However, as the true Master training His Apprentices to not just be disciples but also apostles, Jesus not only taught them what to do, but He also prepared them to do it. In the context of the same passages quoted before, Jesus told the Disciples in John 14:12:
Truly, truly, I say to you, he who believes in me will also do the works that I do; and greater works than these will he do, because I go to the Father.
Jesus told them these words and then proceeded to explain to them the promise of the coming of the Holy Spirit and that it was advantageous for them that He would leave them so that the Holy Spirt could come and empower them to continue on with the next phase of bringing forth the Kingdom of God to people of every nation and culture of the Earth.
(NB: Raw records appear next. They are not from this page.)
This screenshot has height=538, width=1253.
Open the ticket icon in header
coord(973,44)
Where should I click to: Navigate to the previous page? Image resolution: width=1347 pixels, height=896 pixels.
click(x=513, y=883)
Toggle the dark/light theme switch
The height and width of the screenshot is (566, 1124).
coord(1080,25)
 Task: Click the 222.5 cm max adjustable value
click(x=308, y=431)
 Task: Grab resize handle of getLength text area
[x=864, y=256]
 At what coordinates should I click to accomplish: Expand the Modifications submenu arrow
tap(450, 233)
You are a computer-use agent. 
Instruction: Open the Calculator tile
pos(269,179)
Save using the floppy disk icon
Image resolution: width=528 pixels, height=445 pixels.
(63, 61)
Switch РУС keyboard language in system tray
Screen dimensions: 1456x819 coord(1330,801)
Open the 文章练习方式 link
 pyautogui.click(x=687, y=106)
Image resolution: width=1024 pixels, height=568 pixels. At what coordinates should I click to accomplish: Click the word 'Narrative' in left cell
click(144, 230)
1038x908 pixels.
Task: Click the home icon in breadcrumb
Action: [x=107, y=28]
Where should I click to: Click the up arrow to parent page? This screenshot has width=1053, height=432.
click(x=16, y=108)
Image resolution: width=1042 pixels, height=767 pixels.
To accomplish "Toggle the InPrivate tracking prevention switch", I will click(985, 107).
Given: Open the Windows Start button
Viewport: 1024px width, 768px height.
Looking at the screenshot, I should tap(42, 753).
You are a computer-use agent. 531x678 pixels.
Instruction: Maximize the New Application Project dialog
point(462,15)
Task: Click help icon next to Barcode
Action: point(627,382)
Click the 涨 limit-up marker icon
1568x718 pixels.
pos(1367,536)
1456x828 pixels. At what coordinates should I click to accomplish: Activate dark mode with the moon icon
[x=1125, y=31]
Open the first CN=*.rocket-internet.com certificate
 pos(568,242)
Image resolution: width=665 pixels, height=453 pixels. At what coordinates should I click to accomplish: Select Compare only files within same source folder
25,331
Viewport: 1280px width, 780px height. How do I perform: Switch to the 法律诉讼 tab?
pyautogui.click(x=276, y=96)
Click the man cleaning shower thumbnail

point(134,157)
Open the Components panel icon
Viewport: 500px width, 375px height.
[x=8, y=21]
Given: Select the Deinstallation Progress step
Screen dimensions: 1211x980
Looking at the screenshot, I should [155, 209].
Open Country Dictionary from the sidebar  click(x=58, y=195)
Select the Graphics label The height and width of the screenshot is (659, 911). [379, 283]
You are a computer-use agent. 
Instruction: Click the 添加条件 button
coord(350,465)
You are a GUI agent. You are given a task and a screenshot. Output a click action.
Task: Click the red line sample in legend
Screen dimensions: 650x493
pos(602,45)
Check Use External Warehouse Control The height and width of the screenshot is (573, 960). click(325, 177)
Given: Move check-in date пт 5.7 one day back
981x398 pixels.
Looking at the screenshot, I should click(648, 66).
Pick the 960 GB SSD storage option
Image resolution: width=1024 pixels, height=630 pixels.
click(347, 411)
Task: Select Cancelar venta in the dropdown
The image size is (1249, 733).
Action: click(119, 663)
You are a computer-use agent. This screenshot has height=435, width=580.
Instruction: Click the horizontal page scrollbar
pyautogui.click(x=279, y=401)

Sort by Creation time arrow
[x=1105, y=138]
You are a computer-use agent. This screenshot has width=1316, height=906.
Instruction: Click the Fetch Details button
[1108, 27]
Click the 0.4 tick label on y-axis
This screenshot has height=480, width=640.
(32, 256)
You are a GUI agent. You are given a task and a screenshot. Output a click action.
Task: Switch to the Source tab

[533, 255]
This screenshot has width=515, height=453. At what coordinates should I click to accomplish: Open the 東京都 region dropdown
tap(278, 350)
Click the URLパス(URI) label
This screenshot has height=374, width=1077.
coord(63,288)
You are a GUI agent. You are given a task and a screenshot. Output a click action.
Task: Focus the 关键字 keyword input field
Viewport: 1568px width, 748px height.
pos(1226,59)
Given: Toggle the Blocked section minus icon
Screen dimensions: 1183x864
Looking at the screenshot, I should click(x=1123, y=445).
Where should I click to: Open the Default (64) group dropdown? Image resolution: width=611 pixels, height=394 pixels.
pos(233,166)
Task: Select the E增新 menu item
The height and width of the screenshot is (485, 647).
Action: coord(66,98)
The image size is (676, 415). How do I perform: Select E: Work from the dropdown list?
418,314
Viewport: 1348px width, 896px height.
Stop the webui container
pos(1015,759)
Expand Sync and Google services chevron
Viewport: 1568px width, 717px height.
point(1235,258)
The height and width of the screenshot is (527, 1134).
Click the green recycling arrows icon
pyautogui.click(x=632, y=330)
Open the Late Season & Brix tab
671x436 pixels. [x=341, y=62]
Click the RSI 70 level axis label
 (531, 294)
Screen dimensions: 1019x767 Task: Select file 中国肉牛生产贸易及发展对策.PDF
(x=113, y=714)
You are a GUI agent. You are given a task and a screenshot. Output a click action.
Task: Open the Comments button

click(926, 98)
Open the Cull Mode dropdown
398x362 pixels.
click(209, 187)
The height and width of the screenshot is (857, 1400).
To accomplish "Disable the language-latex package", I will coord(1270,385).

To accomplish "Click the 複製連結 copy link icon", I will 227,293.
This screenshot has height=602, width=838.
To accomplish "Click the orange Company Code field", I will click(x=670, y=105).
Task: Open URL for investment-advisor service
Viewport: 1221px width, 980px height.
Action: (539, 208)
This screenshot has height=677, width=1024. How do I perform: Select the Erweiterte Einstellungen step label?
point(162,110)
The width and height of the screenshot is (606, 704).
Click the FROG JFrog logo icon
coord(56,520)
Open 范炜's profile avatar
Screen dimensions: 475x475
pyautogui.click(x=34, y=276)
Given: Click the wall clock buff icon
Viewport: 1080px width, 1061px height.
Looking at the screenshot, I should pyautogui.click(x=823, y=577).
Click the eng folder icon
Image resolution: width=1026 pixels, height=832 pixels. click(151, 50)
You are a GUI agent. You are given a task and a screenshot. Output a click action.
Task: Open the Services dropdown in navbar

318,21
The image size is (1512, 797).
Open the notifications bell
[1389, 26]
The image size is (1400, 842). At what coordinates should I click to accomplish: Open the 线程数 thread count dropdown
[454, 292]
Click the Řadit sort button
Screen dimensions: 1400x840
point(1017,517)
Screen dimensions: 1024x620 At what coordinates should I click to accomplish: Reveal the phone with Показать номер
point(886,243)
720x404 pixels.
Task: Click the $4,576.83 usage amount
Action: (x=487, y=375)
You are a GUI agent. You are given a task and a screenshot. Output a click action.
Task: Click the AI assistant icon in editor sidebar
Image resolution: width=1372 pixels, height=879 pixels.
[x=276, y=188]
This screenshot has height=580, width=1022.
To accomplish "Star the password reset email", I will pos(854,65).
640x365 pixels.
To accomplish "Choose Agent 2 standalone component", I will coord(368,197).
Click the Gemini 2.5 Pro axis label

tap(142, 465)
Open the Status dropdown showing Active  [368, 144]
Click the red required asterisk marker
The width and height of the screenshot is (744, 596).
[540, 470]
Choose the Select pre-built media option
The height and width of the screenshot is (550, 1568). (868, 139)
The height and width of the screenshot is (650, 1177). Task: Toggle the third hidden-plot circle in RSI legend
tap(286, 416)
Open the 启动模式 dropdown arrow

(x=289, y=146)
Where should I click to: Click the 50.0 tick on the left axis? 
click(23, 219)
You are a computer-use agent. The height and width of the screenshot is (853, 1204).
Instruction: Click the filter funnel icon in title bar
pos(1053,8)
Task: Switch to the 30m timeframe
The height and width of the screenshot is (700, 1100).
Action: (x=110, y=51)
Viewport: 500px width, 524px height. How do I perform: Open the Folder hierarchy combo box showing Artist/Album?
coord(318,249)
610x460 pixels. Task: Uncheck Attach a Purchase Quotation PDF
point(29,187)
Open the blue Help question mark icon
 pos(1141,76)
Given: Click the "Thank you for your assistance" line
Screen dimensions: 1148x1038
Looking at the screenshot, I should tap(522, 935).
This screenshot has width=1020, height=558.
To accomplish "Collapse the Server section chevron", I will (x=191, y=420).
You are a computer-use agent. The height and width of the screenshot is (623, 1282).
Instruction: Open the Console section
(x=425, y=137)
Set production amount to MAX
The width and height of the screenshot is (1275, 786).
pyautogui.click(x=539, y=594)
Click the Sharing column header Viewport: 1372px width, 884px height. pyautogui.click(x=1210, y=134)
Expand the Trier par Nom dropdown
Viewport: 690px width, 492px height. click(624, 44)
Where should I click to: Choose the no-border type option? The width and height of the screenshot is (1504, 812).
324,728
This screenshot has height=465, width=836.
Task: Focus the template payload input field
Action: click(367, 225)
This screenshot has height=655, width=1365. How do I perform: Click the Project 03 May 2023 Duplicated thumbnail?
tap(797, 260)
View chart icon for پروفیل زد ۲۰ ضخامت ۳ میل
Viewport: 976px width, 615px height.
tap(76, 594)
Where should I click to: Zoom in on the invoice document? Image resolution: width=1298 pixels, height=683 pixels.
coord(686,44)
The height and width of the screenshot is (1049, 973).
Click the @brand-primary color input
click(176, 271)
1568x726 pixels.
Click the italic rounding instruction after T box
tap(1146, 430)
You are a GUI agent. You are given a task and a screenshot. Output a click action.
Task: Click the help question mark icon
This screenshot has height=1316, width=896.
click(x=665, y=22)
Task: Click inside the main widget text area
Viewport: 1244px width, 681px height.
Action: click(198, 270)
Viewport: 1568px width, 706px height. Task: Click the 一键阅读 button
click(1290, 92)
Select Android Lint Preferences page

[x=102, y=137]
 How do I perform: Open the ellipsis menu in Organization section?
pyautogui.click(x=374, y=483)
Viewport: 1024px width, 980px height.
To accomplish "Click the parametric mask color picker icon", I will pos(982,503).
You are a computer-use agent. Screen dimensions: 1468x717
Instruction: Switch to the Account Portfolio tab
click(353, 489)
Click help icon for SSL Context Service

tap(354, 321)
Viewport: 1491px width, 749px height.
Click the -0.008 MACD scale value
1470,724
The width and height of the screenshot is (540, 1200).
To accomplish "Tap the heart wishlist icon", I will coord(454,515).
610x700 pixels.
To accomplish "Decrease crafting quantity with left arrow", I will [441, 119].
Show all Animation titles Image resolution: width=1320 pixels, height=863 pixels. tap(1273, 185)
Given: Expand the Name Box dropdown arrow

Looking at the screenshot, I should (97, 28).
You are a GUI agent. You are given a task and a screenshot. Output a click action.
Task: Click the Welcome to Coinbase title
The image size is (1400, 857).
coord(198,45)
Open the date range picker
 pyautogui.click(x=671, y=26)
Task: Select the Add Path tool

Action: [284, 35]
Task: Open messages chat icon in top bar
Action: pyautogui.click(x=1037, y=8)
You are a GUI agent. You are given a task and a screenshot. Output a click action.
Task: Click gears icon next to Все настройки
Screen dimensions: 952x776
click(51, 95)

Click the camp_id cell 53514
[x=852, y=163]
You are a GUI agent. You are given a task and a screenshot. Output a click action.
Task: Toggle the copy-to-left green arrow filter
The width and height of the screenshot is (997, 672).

And that is why in Acts 1 we see that Jesus commanded them to wait in the city of Jerusalem until the Holy Spirit would come to empower them. Jesus then ascended into Heaven, and the Disciples, the Virgin Mary, and others totaling a hundred and twenty people waited in Jerusalem in prayer to prepare for the coming of the Holy Spirit. In the end, Jesus’ words were proven true because in terms of teaching and geographical location, Jesus only spent three years in ministry limited to the territory of what was ancient Israel, whereas the Apostles later spent decades in ministry and spread the Gospel throughout the known world and their successors spread their work even further in the centuries to come.
THE DAY OF PENTECOST
Ten days after the Ascension of Jesus into Heaven (fifty days after the Resurrection of Jesus from the dead), the 120 were in the same upper room of the Last Supper waiting in prayer for the coming of the Holy Spirit. This was the Jewish feast of Pentecost (also called Shavuot, the Feast of Weeks). This Jewish feast commemorated the decent of the Holy Spirit on Mount Sinai after the Hebrew exodus from Egypt and the institution of the Covenant that God instituted there with them through Moses (Exodus 19). When the Holy Spirit descended upon Sinai, He did so in the form of a cloud of smoke, thunder, lightning, and fire. And on this Day of Pentecost, we see the Holy Spirit descending upon those in the upper room in a similar fashion; according to Acts 2:1-4:
When the day of Pentecost had come, they were all together in one place. And suddenly a sound came from heaven like the rush of a mighty wind, and it filled all the house where they were sitting. And there appeared to them tongues as of fire, distributed and resting on each one of them. And they were all filled with the Holy Spirit and began to speak in other tongues, as the Spirit gave them utterance.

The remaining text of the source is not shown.